**Prompt**.
Records follow. Select each line holding "Android".

Data excerpts

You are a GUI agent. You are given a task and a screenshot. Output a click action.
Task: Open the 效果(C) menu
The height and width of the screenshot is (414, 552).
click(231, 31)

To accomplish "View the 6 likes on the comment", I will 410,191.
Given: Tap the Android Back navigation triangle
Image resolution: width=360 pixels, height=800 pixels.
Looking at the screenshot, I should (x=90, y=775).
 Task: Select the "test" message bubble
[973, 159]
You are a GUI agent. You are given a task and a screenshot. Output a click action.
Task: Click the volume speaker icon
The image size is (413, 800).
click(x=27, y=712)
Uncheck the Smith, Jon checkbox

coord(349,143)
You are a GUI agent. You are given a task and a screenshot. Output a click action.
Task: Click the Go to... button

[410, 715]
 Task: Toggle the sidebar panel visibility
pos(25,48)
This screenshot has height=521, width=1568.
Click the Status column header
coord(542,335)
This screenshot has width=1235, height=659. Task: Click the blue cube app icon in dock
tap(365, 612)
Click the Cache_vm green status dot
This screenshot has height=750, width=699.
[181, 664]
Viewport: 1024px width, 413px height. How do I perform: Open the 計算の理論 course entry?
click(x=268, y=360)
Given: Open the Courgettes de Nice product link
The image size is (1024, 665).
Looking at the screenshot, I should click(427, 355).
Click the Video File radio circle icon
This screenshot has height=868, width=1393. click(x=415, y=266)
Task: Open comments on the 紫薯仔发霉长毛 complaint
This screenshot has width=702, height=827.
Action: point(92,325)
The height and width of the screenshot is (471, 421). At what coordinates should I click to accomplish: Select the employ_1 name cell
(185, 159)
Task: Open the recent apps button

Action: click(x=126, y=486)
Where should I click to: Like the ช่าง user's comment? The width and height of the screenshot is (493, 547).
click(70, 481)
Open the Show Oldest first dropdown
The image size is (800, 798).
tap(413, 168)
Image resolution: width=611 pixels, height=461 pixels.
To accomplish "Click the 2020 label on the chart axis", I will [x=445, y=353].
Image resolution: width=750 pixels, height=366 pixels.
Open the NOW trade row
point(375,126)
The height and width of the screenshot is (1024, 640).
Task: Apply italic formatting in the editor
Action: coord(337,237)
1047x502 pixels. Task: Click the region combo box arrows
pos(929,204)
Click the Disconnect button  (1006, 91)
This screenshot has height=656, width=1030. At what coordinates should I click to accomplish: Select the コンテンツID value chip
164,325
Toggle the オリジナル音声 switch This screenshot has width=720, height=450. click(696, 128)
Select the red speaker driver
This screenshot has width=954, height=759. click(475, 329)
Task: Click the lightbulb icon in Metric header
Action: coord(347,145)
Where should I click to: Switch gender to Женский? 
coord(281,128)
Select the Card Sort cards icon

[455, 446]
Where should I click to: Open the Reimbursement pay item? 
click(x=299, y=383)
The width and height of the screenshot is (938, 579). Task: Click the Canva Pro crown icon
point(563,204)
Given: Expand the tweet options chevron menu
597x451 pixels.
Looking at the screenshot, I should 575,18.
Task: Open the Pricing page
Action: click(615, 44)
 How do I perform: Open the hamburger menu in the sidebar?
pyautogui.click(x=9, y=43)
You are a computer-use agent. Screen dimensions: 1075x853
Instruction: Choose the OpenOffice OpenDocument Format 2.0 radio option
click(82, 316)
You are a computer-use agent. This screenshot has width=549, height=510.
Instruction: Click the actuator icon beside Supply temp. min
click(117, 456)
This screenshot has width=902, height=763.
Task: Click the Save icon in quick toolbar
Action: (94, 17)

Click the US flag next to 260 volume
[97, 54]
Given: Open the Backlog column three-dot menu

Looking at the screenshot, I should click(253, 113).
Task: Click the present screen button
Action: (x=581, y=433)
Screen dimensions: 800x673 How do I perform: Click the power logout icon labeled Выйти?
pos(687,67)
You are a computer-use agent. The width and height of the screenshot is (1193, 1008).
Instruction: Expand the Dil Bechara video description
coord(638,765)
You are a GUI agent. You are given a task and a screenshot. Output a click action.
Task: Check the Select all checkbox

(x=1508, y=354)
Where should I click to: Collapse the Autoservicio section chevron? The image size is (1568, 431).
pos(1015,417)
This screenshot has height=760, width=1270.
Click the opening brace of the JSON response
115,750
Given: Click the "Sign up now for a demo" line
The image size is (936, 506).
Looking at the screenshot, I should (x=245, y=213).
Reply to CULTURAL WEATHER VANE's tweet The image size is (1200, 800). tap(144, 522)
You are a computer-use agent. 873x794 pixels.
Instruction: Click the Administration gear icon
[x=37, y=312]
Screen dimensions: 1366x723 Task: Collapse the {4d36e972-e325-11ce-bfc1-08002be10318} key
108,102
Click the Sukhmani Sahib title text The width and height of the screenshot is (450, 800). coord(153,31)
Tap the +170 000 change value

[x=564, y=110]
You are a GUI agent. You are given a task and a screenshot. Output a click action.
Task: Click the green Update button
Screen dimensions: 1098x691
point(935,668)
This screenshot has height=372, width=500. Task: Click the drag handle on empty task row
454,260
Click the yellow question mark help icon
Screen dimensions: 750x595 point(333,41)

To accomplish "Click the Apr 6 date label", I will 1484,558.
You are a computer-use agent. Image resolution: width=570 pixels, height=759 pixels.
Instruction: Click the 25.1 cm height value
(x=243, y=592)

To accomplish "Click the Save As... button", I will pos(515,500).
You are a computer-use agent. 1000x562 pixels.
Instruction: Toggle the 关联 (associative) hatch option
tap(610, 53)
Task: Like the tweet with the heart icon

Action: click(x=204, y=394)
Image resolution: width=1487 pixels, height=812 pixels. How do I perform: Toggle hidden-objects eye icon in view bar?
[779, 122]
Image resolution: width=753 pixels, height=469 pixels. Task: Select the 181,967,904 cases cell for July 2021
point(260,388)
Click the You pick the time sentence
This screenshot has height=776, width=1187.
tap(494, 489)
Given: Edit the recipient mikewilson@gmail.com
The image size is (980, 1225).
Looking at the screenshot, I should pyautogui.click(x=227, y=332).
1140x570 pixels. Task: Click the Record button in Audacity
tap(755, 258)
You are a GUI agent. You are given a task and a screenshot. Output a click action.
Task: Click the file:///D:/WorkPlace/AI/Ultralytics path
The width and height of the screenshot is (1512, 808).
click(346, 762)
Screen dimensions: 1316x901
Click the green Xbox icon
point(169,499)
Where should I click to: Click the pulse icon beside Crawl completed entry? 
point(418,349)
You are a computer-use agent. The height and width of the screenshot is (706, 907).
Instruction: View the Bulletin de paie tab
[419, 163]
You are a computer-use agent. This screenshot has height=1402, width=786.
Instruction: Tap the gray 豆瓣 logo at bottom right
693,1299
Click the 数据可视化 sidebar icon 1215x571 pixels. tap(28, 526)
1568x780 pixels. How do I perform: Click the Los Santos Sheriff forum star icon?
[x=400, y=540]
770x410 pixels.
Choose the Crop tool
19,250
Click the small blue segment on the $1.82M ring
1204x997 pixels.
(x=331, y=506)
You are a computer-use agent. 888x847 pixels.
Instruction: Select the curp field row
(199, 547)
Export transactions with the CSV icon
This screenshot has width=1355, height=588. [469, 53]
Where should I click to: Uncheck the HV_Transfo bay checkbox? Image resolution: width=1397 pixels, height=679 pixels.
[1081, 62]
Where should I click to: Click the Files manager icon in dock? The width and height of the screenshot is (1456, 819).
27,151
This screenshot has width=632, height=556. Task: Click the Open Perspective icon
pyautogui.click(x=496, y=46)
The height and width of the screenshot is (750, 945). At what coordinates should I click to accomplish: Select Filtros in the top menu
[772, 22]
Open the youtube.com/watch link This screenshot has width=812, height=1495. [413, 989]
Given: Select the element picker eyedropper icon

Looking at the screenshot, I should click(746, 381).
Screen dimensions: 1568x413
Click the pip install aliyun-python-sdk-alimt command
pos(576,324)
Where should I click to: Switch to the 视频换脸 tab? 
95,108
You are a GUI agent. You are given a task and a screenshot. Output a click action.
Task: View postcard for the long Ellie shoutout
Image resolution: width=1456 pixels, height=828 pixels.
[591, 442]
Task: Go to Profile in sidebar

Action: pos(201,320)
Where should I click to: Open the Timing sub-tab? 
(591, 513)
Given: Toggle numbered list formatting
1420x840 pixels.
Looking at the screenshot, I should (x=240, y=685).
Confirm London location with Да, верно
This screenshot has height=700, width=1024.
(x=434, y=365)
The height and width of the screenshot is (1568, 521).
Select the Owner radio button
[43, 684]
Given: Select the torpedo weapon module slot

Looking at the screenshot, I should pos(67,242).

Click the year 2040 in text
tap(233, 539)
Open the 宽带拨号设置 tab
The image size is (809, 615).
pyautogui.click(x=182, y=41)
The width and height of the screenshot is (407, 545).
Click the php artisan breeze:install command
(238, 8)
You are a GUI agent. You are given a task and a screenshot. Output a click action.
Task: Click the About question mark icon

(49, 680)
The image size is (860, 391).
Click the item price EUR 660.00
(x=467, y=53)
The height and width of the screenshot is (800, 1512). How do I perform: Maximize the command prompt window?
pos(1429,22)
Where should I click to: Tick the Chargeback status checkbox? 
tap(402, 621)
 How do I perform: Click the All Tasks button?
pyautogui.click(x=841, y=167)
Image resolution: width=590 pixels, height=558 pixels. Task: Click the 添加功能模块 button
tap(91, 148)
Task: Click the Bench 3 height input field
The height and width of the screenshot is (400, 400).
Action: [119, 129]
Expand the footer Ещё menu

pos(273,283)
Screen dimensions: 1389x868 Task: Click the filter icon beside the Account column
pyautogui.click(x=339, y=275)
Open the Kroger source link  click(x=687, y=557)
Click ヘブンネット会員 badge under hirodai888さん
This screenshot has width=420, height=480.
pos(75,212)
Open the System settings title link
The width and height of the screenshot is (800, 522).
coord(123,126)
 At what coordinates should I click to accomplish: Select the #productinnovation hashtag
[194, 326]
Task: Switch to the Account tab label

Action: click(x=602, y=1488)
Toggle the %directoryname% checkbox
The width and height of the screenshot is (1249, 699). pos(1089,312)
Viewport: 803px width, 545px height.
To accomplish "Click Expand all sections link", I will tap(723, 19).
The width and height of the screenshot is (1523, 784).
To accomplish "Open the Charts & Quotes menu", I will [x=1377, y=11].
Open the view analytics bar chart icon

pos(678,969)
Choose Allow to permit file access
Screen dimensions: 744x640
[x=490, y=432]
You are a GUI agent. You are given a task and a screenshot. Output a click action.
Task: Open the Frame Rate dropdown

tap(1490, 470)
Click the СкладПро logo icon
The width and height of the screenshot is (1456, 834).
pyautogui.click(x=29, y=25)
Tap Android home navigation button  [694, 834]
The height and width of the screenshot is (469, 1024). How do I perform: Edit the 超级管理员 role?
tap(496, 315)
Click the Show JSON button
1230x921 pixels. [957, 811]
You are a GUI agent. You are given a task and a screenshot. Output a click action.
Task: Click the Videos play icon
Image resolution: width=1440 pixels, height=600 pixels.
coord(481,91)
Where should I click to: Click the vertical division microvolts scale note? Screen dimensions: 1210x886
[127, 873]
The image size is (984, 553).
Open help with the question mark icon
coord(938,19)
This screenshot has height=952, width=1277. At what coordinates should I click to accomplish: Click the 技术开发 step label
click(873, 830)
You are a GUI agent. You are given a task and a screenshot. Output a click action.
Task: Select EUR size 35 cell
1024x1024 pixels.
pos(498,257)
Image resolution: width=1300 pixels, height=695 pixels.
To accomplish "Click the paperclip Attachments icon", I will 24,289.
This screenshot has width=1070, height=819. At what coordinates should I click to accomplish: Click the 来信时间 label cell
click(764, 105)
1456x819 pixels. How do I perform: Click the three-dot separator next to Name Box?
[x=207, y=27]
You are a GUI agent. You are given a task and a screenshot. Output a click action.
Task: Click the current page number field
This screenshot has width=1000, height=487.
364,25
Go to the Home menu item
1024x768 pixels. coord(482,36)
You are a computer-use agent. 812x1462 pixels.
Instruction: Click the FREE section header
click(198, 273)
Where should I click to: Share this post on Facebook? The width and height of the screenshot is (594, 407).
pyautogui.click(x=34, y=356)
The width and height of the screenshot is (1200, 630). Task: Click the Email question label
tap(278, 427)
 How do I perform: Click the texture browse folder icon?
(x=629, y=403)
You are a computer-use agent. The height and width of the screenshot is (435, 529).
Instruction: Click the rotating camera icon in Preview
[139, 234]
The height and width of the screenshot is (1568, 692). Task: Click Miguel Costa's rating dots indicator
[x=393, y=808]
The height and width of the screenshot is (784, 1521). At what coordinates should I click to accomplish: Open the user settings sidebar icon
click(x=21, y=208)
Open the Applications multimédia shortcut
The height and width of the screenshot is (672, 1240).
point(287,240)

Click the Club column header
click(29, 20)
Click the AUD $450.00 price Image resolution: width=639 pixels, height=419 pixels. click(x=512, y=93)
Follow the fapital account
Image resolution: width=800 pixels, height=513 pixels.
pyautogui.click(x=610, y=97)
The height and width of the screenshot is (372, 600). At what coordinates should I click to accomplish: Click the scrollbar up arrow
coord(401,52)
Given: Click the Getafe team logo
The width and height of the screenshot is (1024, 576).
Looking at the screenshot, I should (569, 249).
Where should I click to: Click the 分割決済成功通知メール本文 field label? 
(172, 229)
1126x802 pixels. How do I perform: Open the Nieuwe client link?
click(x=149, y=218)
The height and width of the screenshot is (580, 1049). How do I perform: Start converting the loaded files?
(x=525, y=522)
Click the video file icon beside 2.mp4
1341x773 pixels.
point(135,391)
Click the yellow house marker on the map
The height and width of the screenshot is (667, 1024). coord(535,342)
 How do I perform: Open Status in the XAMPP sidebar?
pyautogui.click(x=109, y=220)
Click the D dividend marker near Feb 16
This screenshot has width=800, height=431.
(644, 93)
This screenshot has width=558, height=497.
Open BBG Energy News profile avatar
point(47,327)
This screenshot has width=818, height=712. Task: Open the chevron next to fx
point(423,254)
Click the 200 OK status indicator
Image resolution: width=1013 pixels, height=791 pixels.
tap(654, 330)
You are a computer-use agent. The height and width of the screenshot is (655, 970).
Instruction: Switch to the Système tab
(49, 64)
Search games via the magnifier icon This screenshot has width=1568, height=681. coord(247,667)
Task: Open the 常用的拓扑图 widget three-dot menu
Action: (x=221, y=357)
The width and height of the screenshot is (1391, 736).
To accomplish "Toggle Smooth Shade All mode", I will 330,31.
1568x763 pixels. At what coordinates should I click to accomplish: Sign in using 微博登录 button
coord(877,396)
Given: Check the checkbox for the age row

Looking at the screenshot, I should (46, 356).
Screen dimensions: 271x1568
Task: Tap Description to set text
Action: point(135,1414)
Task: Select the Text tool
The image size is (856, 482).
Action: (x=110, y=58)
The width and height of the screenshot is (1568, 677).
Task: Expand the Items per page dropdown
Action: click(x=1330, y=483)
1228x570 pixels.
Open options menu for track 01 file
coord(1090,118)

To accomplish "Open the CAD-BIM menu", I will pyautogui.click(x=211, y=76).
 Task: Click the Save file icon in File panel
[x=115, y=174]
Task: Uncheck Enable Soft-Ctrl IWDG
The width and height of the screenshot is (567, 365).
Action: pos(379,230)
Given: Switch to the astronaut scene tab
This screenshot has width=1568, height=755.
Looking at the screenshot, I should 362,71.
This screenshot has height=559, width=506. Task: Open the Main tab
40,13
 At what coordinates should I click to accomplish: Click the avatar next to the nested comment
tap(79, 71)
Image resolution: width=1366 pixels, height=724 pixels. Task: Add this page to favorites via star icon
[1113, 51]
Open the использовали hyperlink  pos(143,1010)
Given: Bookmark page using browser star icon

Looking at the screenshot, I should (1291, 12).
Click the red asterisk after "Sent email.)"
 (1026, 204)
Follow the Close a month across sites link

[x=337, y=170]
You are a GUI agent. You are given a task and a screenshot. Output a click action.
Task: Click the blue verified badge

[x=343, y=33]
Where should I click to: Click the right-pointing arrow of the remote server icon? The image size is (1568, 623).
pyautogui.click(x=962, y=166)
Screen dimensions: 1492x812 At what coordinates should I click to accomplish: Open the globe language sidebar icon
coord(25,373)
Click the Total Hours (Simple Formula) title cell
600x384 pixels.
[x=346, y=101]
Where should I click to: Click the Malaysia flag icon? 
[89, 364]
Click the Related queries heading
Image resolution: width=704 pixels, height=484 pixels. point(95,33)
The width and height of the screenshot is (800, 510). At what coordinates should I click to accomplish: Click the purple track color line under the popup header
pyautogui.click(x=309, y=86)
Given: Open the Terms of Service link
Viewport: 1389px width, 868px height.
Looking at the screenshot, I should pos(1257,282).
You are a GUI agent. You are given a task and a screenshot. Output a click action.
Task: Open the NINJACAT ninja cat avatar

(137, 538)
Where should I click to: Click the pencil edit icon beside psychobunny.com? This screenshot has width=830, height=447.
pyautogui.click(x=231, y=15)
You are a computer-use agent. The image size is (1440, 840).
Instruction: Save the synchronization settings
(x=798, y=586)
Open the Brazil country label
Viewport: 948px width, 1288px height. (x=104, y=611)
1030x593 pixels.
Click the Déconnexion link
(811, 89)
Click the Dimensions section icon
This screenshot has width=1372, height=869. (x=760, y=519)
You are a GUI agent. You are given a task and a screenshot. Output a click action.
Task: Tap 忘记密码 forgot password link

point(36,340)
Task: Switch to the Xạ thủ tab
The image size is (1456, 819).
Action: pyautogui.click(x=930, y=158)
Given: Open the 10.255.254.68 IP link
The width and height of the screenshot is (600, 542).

**Result of the exercise**.
Given: Tap the Android Back navigation triangle
Tap Android home navigation button  [694, 834]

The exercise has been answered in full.